The Persistent Staging Area (PSA) is the inbound staging layer where data from source systems first lands in its raw, unchanged form. It protects source system performance and provides a buffer from which a DTP loads data onward into InfoProviders.

The Open Hub Service distributes data out of SAP BW to SAP and non-SAP targets such as flat files, database tables, or other applications. The older InfoSpoke object and the newer Open Hub Destination control this controlled data export.

The OLAP processor, or Analytic Engine, sits on the application server. It retrieves data from the database layer, applies query logic such as filters and calculations, and serves the results to the Business Explorer for reporting and analysis.

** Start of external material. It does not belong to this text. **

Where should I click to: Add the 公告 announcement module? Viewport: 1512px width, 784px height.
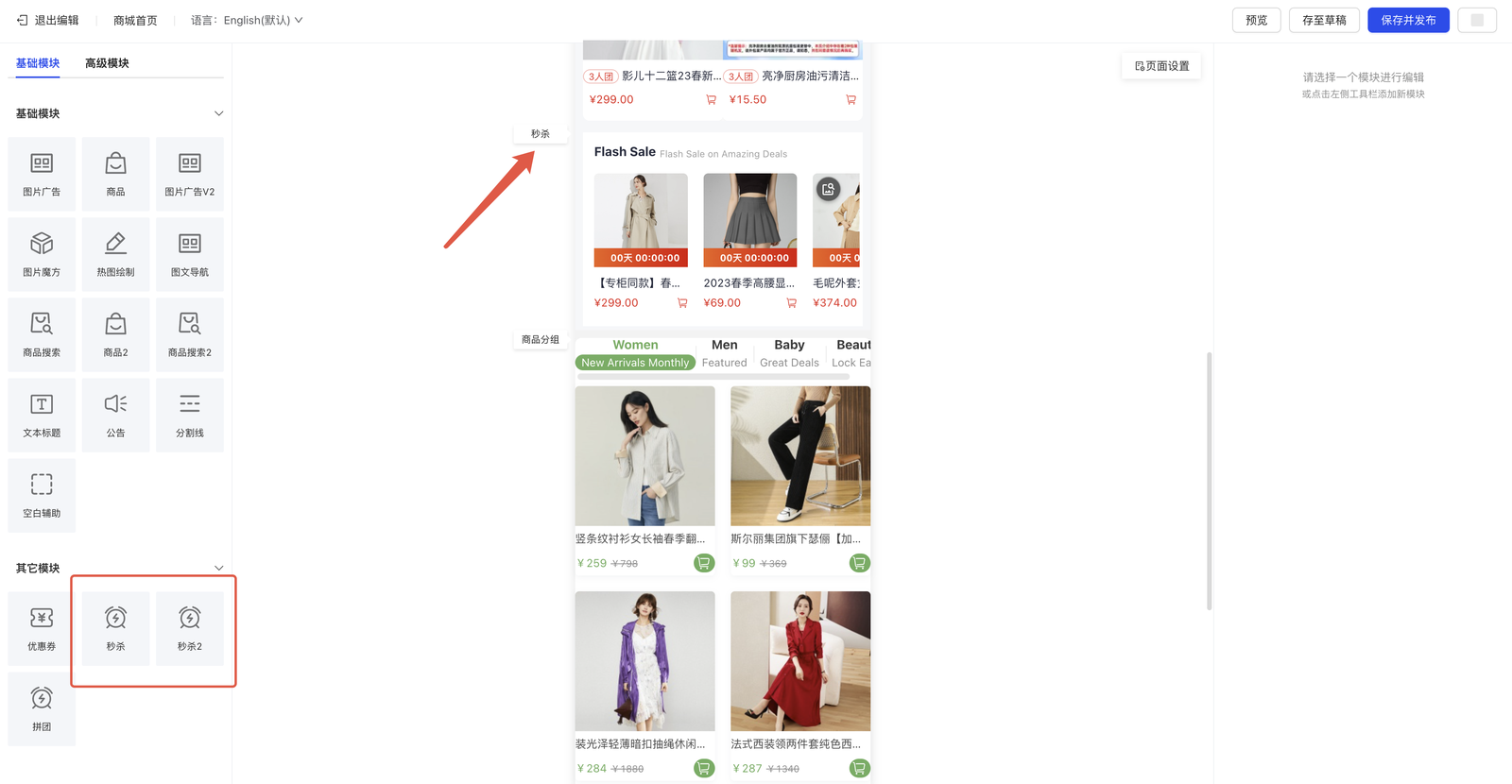pos(115,415)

AI sits mainly in the analytics layer. SAP Analytics Cloud adds augmented analytics over BW data, while SAP Datasphere and HANA use machine learning for modeling and performance, extending the classic layered architecture with intelligent services.

Increasingly, yes. Machine learning profiles source data to suggest staging, cleansing, and modeling steps, and the SAP Joule AI copilot can recommend objects. In SAP Datasphere, AI streamlines pipeline design across the warehouse layers.